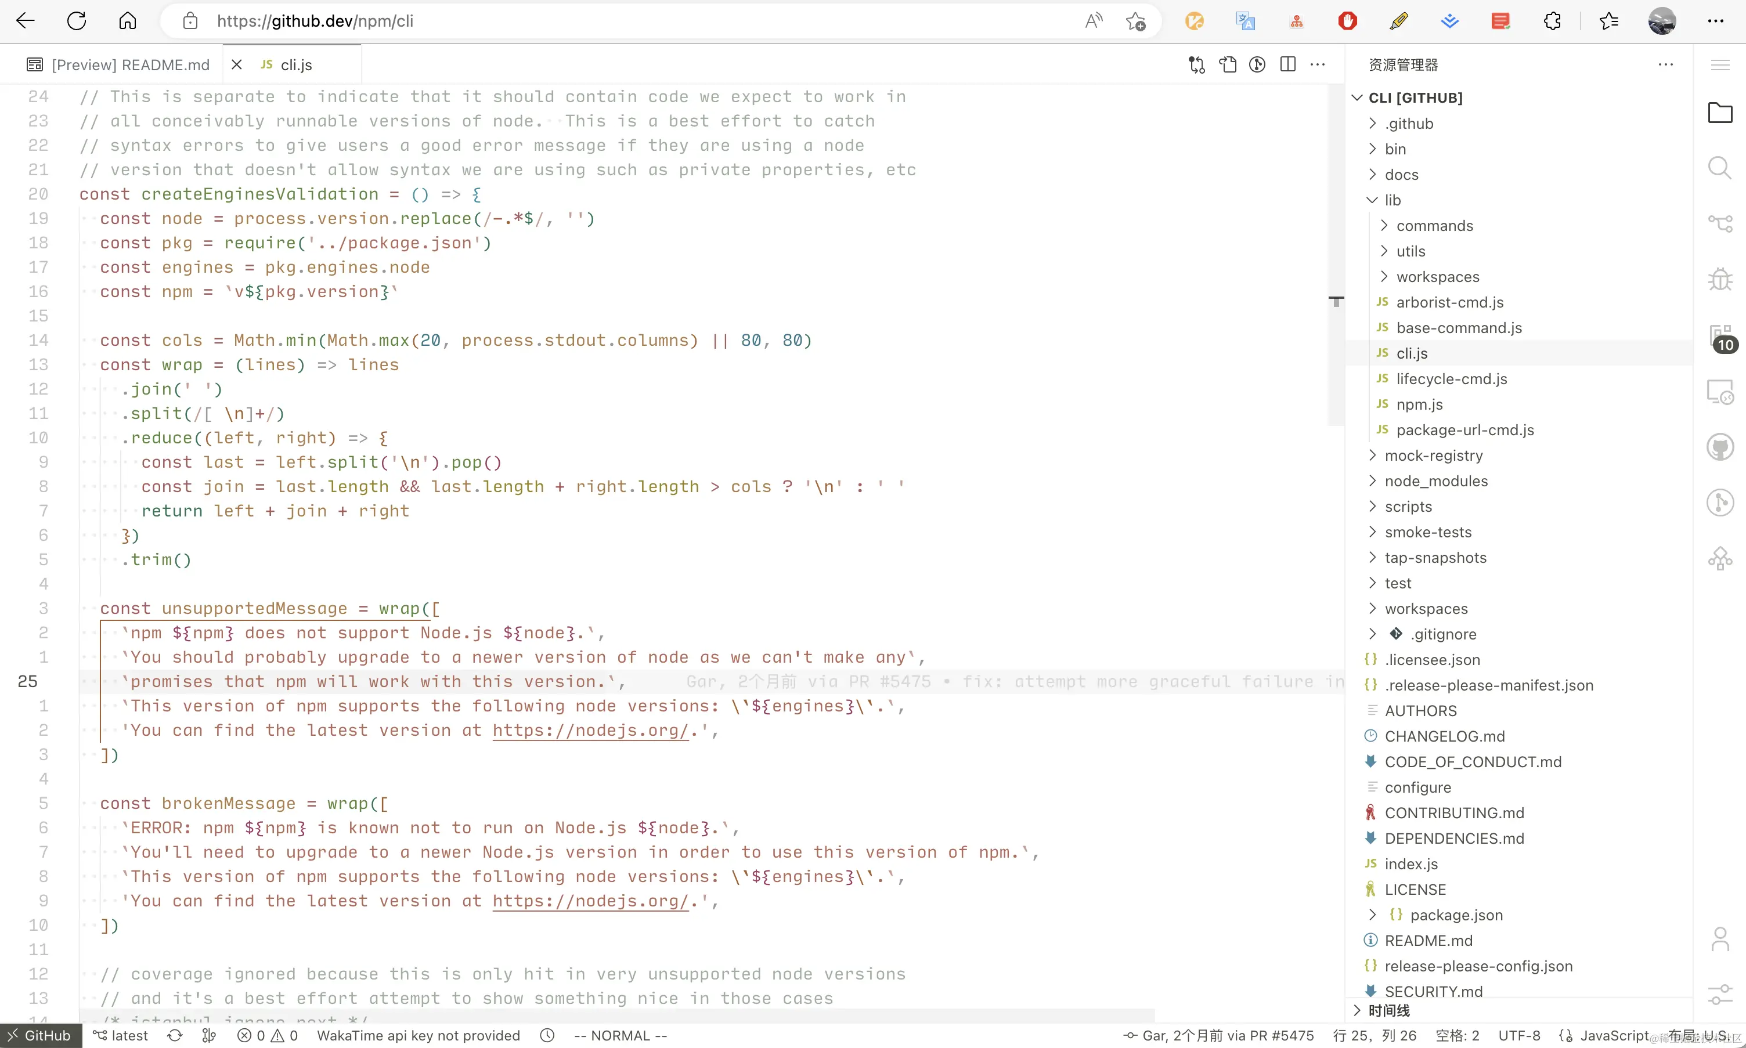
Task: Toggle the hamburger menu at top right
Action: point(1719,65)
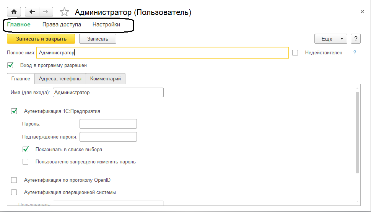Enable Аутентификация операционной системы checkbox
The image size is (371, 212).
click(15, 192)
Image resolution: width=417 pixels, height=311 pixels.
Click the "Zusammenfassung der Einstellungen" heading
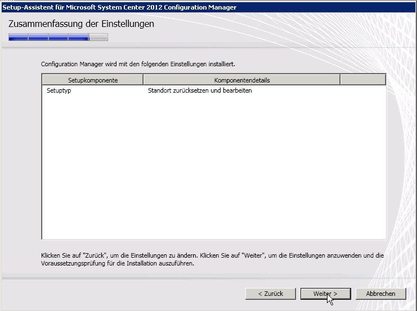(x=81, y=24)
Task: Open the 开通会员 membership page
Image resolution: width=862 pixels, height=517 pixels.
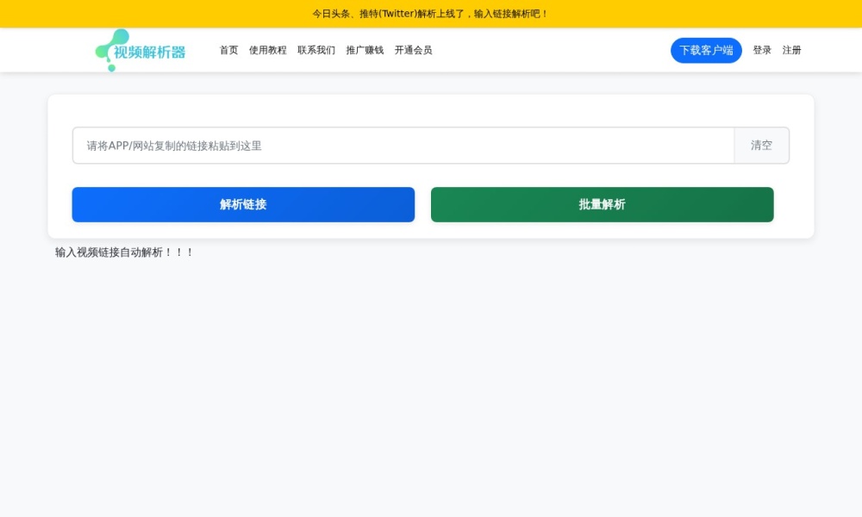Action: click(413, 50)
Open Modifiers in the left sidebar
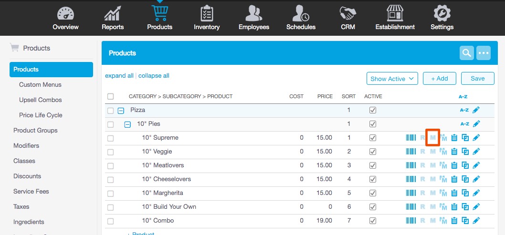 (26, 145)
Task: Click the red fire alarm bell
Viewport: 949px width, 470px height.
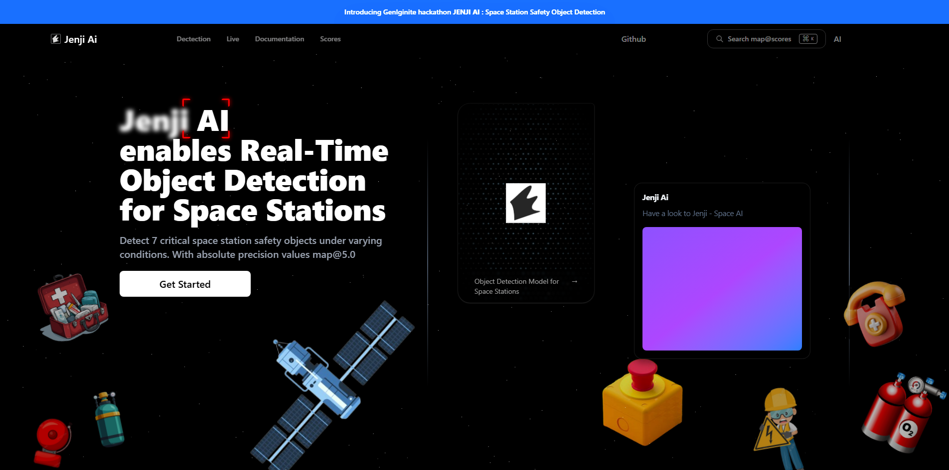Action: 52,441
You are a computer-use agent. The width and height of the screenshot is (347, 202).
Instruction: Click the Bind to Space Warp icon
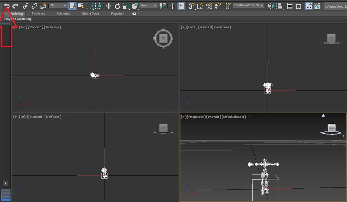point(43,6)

━━━━━━━━━━━━━━━━━━━━

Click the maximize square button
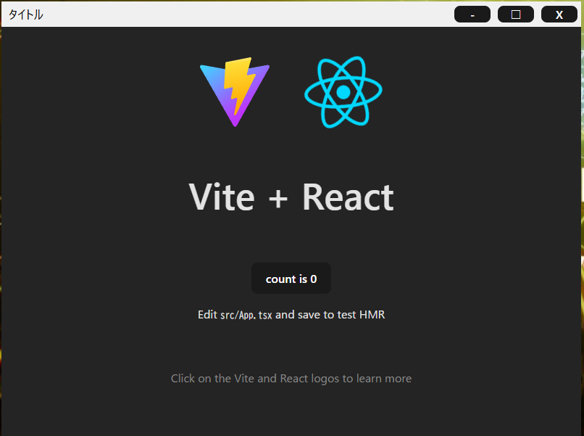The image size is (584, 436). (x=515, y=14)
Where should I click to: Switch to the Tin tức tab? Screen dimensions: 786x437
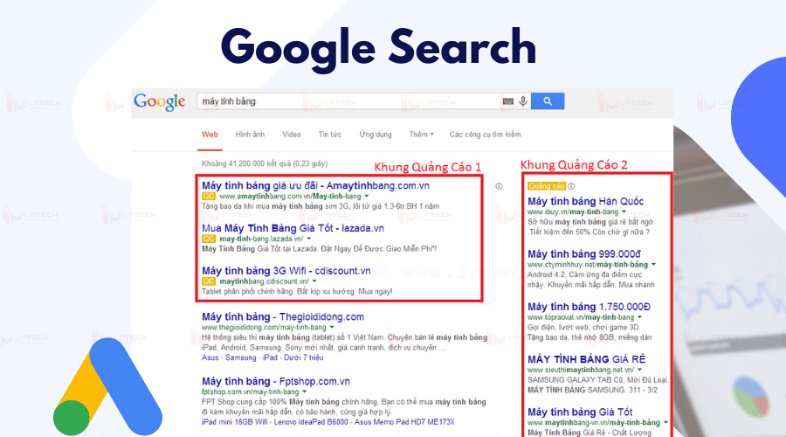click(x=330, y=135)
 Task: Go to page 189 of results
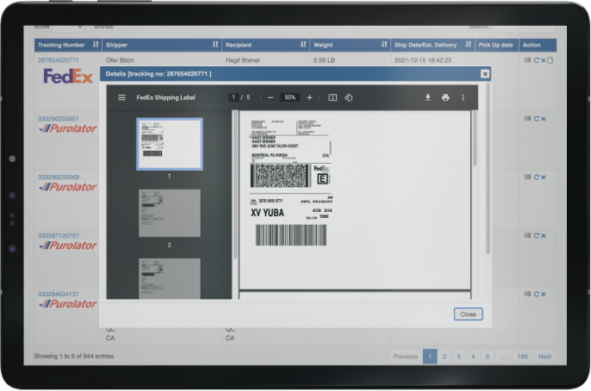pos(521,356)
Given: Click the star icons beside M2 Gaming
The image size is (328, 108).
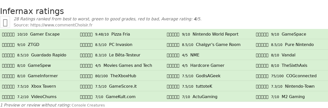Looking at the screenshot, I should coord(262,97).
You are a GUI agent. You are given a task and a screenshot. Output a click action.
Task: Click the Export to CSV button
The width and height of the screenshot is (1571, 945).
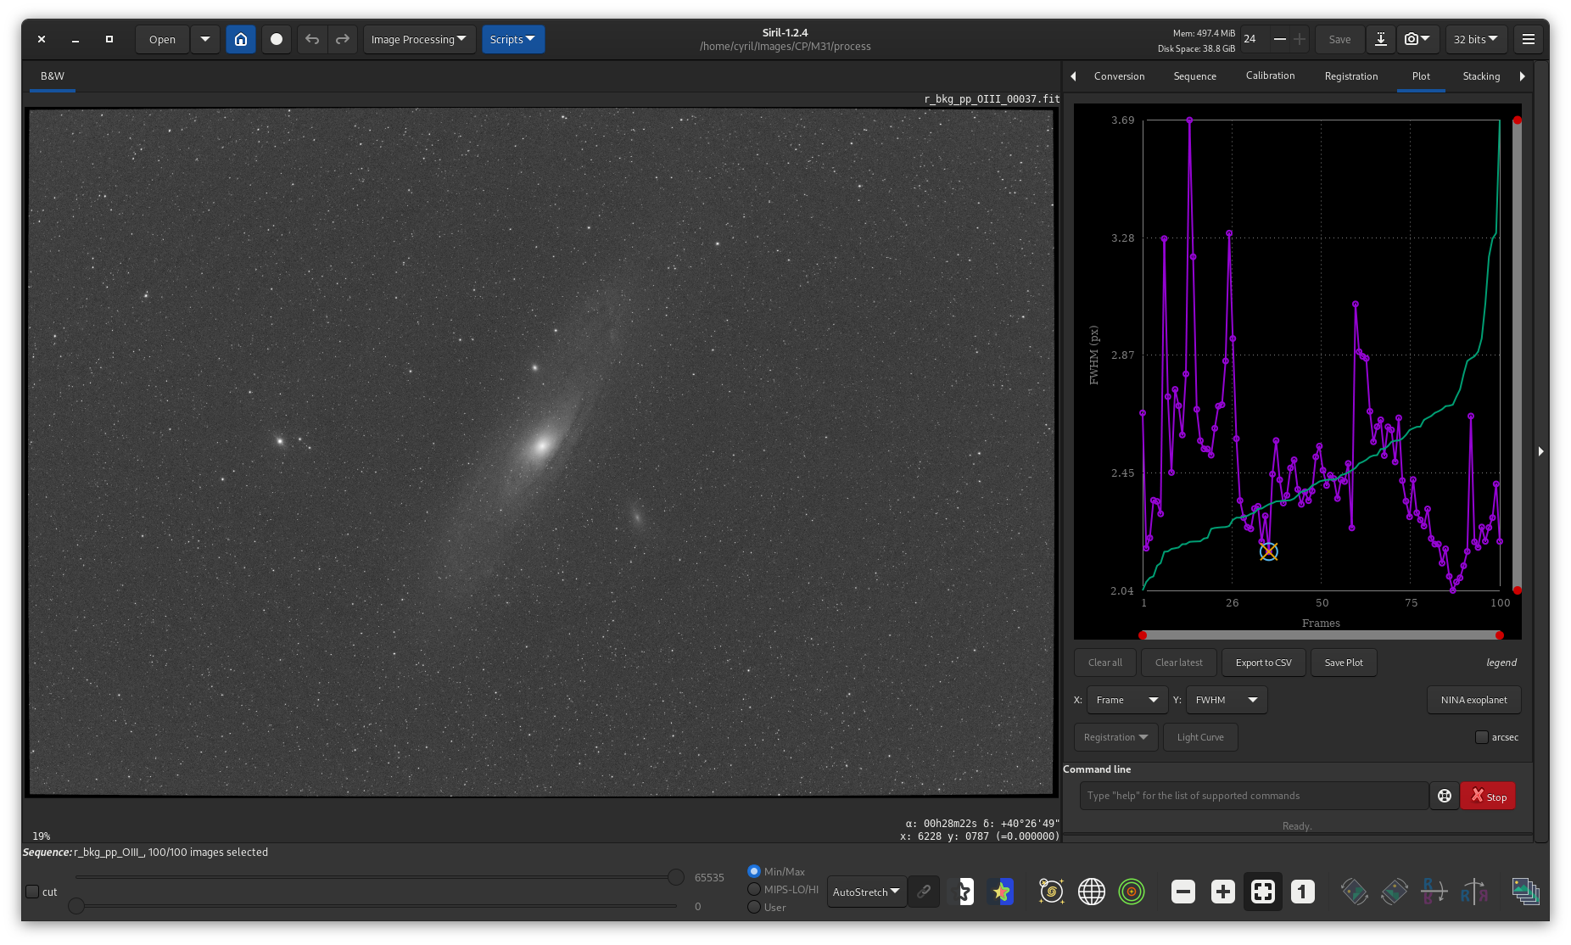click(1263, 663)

━━━━━━━━━━━━━━━━━━━━

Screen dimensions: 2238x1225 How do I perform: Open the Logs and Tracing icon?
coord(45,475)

━━━━━━━━━━━━━━━━━━━━

### [YOUR TASK]
Revise the rows starting with the line that contains "Click the maximize square button" and going on through the line that contains "click(1263, 663)", replacing "Export to CSV" with "Export to PDF" and leaving everything else unchanged. Reproduce only those lines, and omit the pictures from the answer.

### [COMPLETE RESPONSE]
Click the maximize square button
The image size is (584, 436). (x=515, y=14)
Where should I click to: Switch to the Tin tức tab? Screen dimensions: 786x437
click(x=330, y=135)
 Task: Go to page 189 of results
pos(521,356)
Given: Click the star icons beside M2 Gaming
The image size is (328, 108).
Looking at the screenshot, I should coord(262,97).
You are a GUI agent. You are given a task and a screenshot. Output a click action.
Task: Click the Export to PDF button
The width and height of the screenshot is (1571, 945).
click(1263, 663)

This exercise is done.